Taking $2.8 billion at the box office Avatar is the most successful cinema release of all time but 12 years will have passed before the first of four sequels arrives next December.
This could go one of two ways. The space opera does not have the fervent fanbase of a film like Star Wars clamouring for more and Disney (which now owns the franchise since acquiring original studio Fox) has been notably quiet about marketing it to date. The original is credited as the catalyst for cinemas to upgrade their projection kit to digital and 3D but the industry has changed radically since then with theatrical no longer as dominant. Avatar 2’s production format of 4K 3D and frame rates up to 48fps no longer feels ground-breaking. The realtime animation and live action virtual production techniques he helped pioneer have been superseded by extremely powerful game-engine renders.

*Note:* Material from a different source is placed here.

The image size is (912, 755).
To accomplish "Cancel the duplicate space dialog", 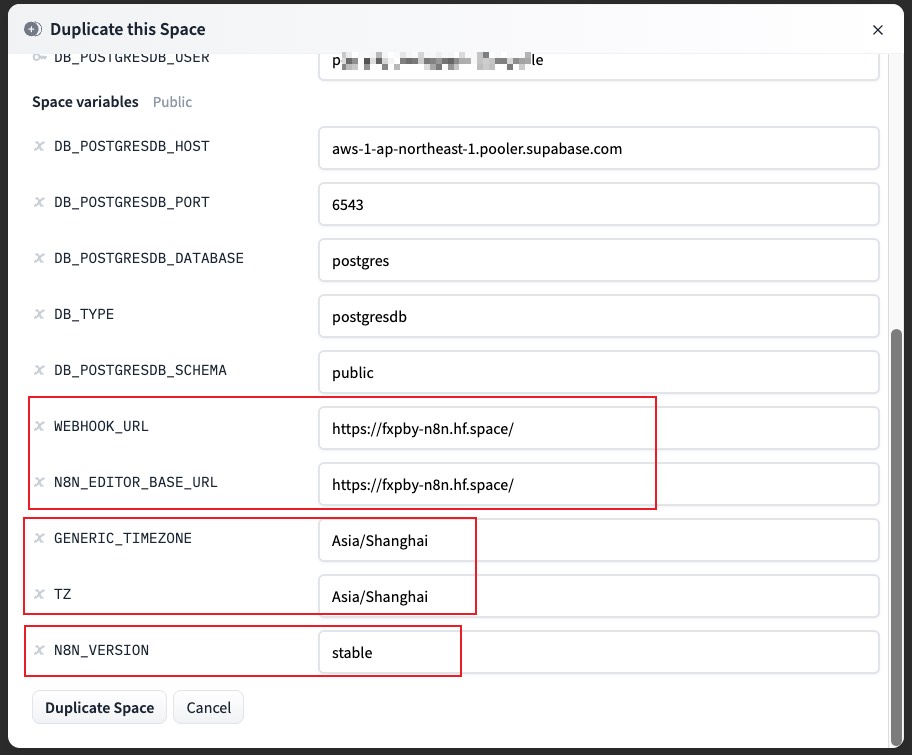I will coord(208,707).
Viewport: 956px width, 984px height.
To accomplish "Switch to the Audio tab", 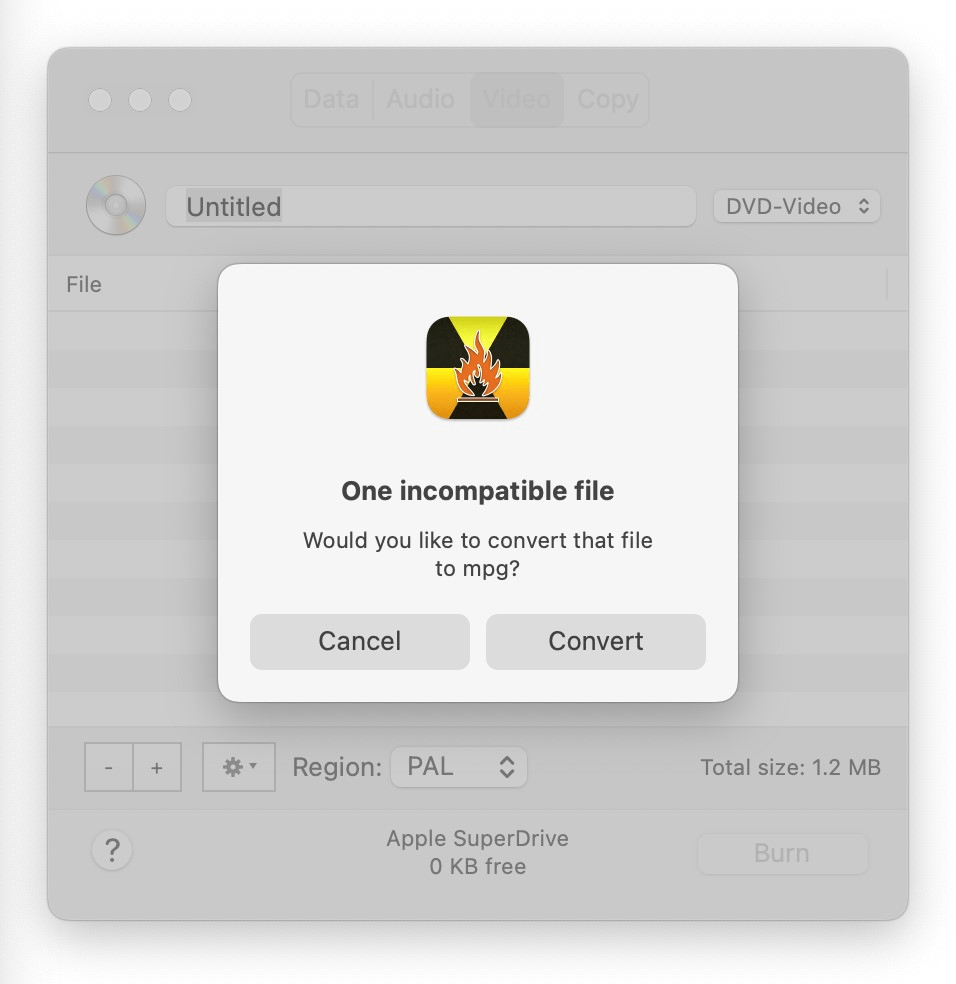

Yet Avatar 2 has none of these. Filming alone took three years ending in 2020 with the worry that it could immediately feel dated. Might the better option have been to world build as a streaming TV series.
On the other hand, never underestimate director James Cameron. Critics carping that he’d never recoup the massive budgets for T2; Titanic and Avatar were proved spectacularly wrong. By all accounts Avatar 2 (budget $250m) is breaking ground by filming lengthy sequences with actors and cameras underwater rather than relying just on CGI. The first film set up a galaxy-sized sandbox for the filmmaker to let his imagine run wild which he no doubt intends to deliver in successive sequels.
Presciently, the film’s main conceit in which humans, including those with disabilities, can inhabit the bodies of avatars and play out battles or love stories in photoreal fantasies, could seque ever so neatly into current metaverse building. If Disney is smart it can plug Avatar 2 into the AR/VR realm of emerging 3D internet and launch the first mainstream metaverse media juggernaut.
IP is the new prime time
Avatar is of course a prime piece of IP and an anomaly in being (so far as we know) made for cinema only. Also landing in 2022 is an Obi Wan Kenobi series (Disney), a Lord of the Rings series (Amazon), GoT sequel House of the Dragon (HBO Max – for which HBO could strike a deal with Sky to stream in the UK) and Stranger Things season 4 (Netflix).
All are of course made for TV sequels or spin-offs since major streamers calculate the brand value of this multi-episodic content will cut through the noise and attract or retain subscribers far better than new material (Netflix will try its best with drama 1899 for which it has hopes of further series).
In the year in which Friends reunited plenty more spin-offs, remakes and franchise fodder were commissioned to last us well into the next decade.
Paramount, for example, continues to lean heavily on its Star Trek IP with more series in development. It has also announced new episodic shows from classics in its locker including Grease, Fatal Attraction, Flashdance, The Italian Job, Love Story and The Parallax View. The latter might work if updated to reflect current political paranoia and conspiracy theories that arose in the wake of late 1960s assassinations.
Last September, Netflix bought rights to Roald Dahl’s creations despite the fact that most of them (including Esio Trot) have already been made into movies and that Warner Bros. already had in motion Wonka, an origins story of the chocolatier starring Timothée Chalamet, due 2023.
Tentpole franchises are deemed essential if a media conglomerate is going to be one of the handful to succeed.
As WarnerMedia’s head of ad sales JP Colaco said, “We believe that IP is the new prime time.”